Я приветствую, всех тех кто поднял и обсуждает эту тему.  Молодцы!!!

----------


## мусяня

*gamma********,
 Привет,Василий!Все песни выкладывай в этой теме.Теперь она твоя! :Aga: Послушала,нормально!!!Только один вопрос.Это твоя песня???Или НЕ твоя?Потому как тему ты открыл в разделе "Авторские проекты и песни".

----------


## Лев

> http://www.realmusic.ru/songs/224968!!!


Не пойдёт так - чего опять спрятал голос?

----------


## gammarecords

> *gamma********,
>  Привет,Василий!Все песни выкладывай в этой теме.Теперь она твоя!Послушала,нормально!!!Только один вопрос.Это твоя песня???Или НЕ твоя?Потому как тему ты открыл в разделе "Авторские проекты и песни".


Эта песня была написана совместно Мною и нашим барабанщиком Юрой Груздевым. В городе Омутнинск Кировской области в 1981 или82 году.
За что мы все потом поплатились реорганизацией нашей группы..
Музон и аранжировка мои. Уверяю Вас.

*Добавлено через 11 минут*



> Не пойдёт так - чего опять спрятал голос?

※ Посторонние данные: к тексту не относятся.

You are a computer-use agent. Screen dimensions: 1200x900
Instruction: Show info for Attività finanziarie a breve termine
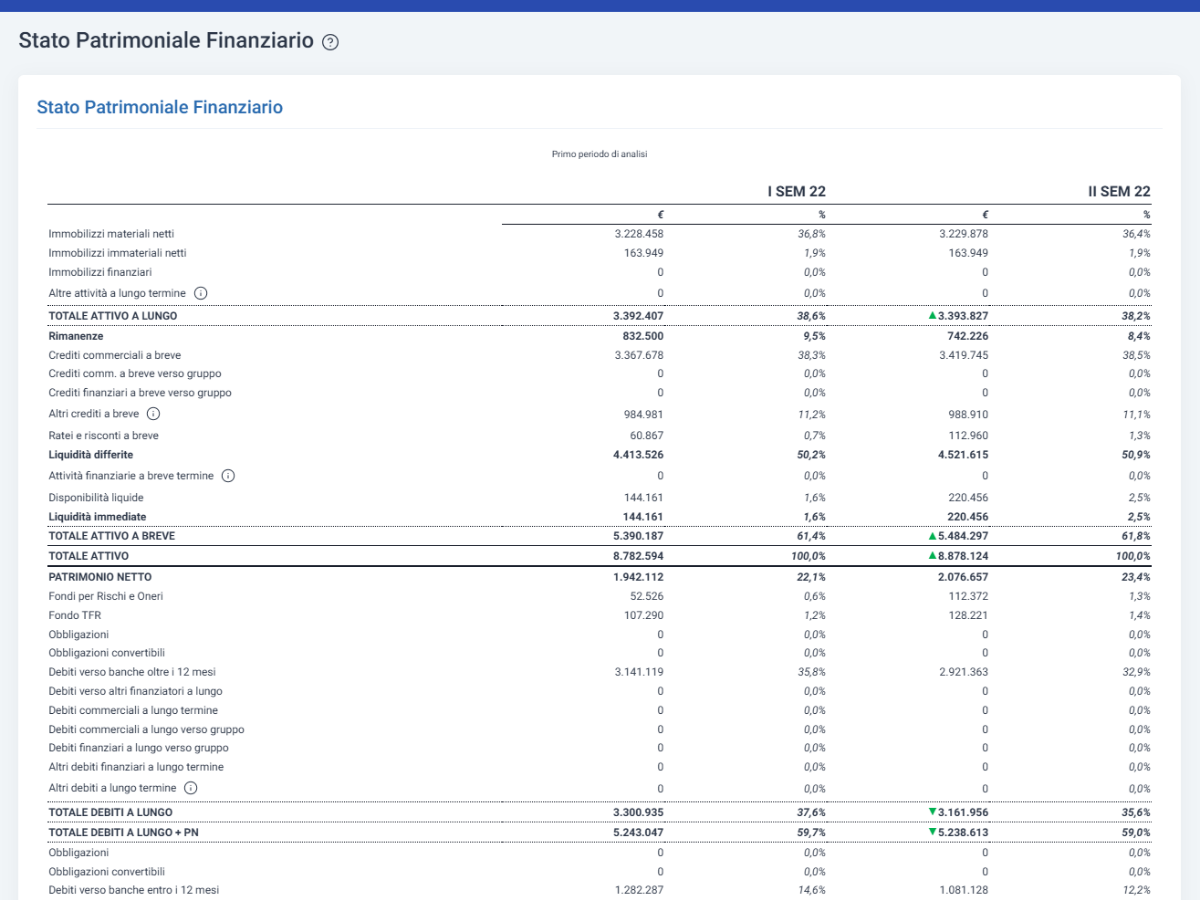click(228, 476)
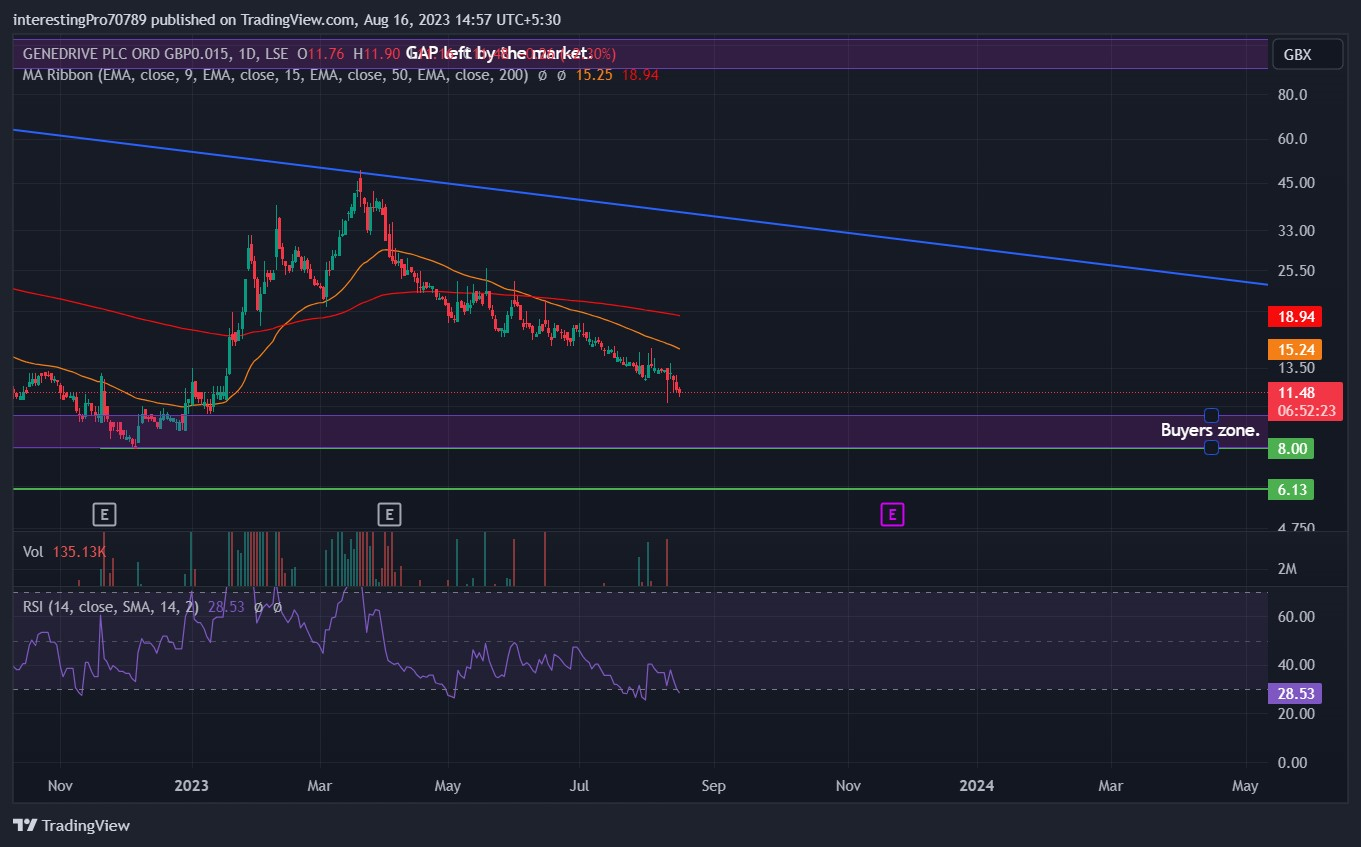Image resolution: width=1361 pixels, height=847 pixels.
Task: Select the upper Buyers zone rectangle handle
Action: (1211, 415)
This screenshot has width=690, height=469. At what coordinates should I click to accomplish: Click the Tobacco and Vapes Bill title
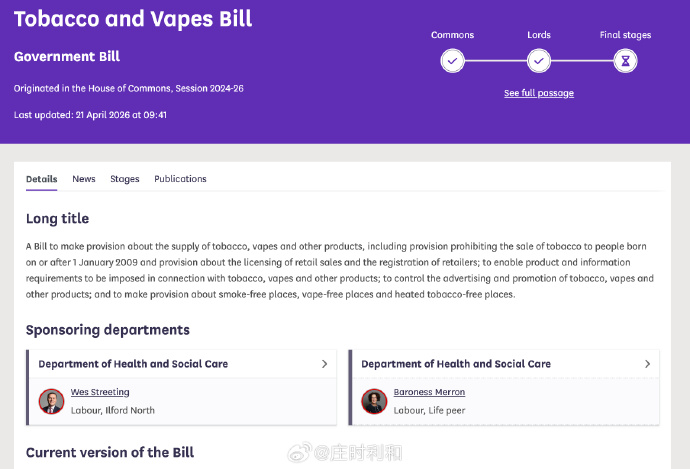pyautogui.click(x=133, y=19)
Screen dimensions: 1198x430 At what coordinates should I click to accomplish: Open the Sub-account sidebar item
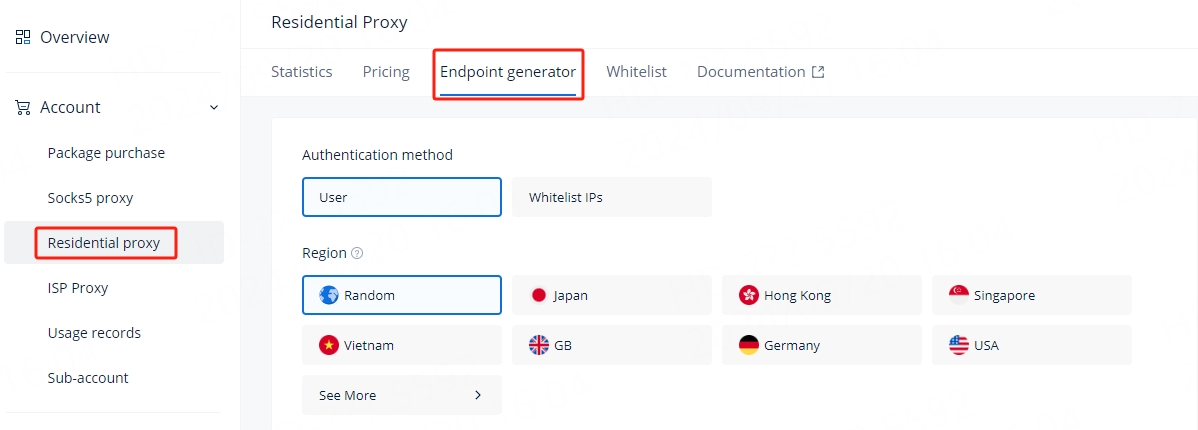point(88,378)
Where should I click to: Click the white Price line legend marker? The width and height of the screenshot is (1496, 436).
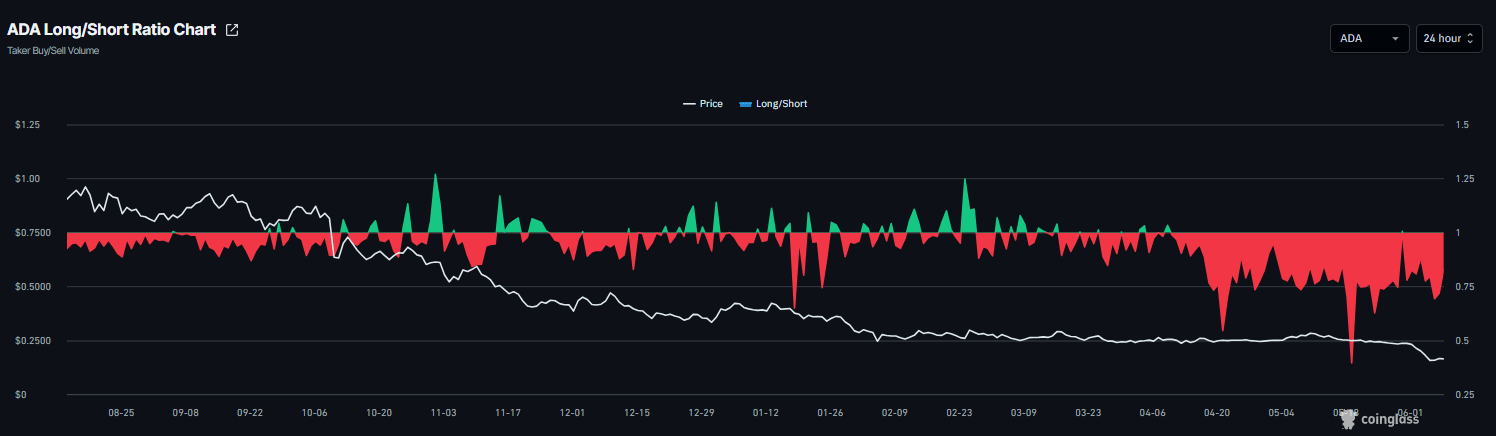(x=689, y=104)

Каюсь, на этот раз могу сказать лишь одно, нет мне оправдания... Сам, блин сводил(А сводить не умел, да и сейчас могу сказать, что только учусь :Ha: ) старался выдержать панораму, чтобы не вылететь из общей звуковой концепции, в котором был записан весь альбом "Молодецкие забавы" группой "План PUB" из Печор. А исполнялось в стиле традиционного харда. Эх! Не могу удержаться... И щас выложу ещё одну вещь от "План PUB"

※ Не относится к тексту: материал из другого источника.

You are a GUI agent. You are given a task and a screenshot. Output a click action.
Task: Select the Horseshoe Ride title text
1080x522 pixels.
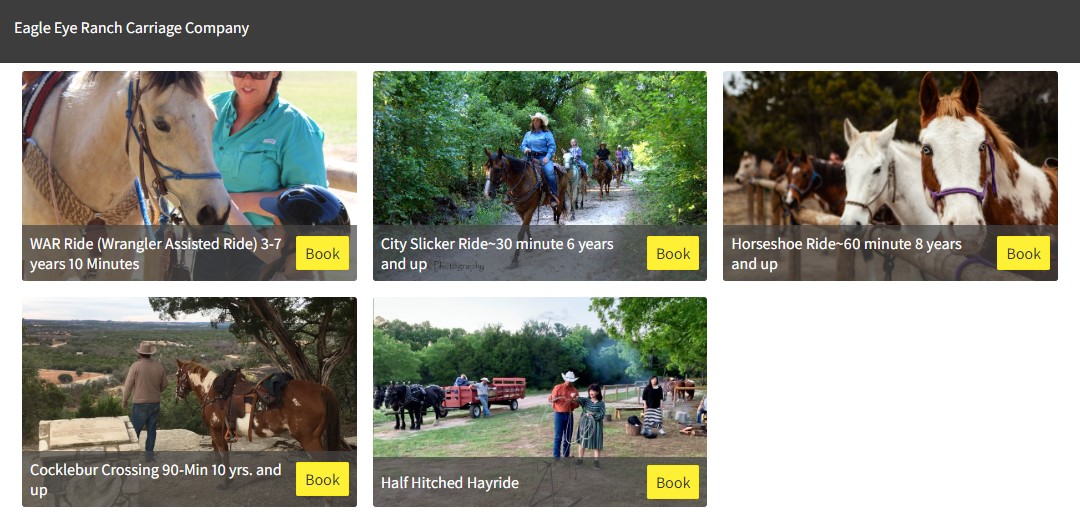pyautogui.click(x=847, y=253)
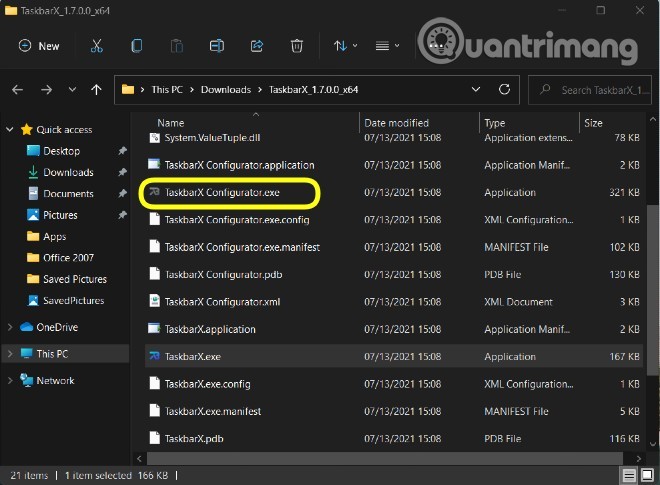660x485 pixels.
Task: Select TaskbarX Configurator.exe file
Action: coord(222,192)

*Добавлено через 26 минут*
Мотоцикл "Ковровец" или К175 кому как нравится. Уже легенда!
Милости прошу вот сюда:http://www.rockgeroy.ru/view/songs/34593.html

----------


## gammarecords

Блюз воспоминаний. http://www.realmusic.ru/songs/588759  Это ещё одна моя песня... Хочу поправиться. Я тут выкладываю материал, робко надеюсь при этом, что кто-то из исполнителей захочет взять на вооружение что нибудь отсюда. Буду очень рад этому.

----------


## gammarecords

Я оказался заложником прекрасной музыки, автором которой является Никола Нигрино. 
 Тема называется ''Ричеркар"
К слову, легендарный  Борис Гребенщиков создал свой  "Город золотой" под влиянием этого автора.
Переложив партию лютни  на гитару я настолько увлёкся, что незаметил сам, что в итоге из этого всего получилось.
   Но что сделано, то сделано. Судить вам. http://www.rockgeroy.ru/view/songs/17884.html

----------


## Лев

> http://www.rockgeroy.ru/view/songs/17884.html


Впечатляет :Ok:

----------


## Mazaykina

*gamma********,
 Василий, привет! Очень понравились твои композиции, но последняя- вообще класс! Был бы у меня драйвовый тембр голоса- обязательно спела. Такая гремучая смесь Барокко и рока- редко встретишь такой симбиоз.  :Ok:

----------


## gammarecords

Спасибо за тёплые слова Марина. Да, мне тоже понравилось исполнение Павла Чекалина-волгоградского самородка. С которым мы записали несколько песен. В том числе и его авторские. Которые я намерен представить тоже тут.

*Добавлено через 7 минут*



> Впечатляет


спасибо, я представлю ещё песни в исполнении Павла Чекалина. Который спел мою "Миссисиппи" и "Душа"
  Как автор, он тоже отличился в нашем с ним совместном проекте.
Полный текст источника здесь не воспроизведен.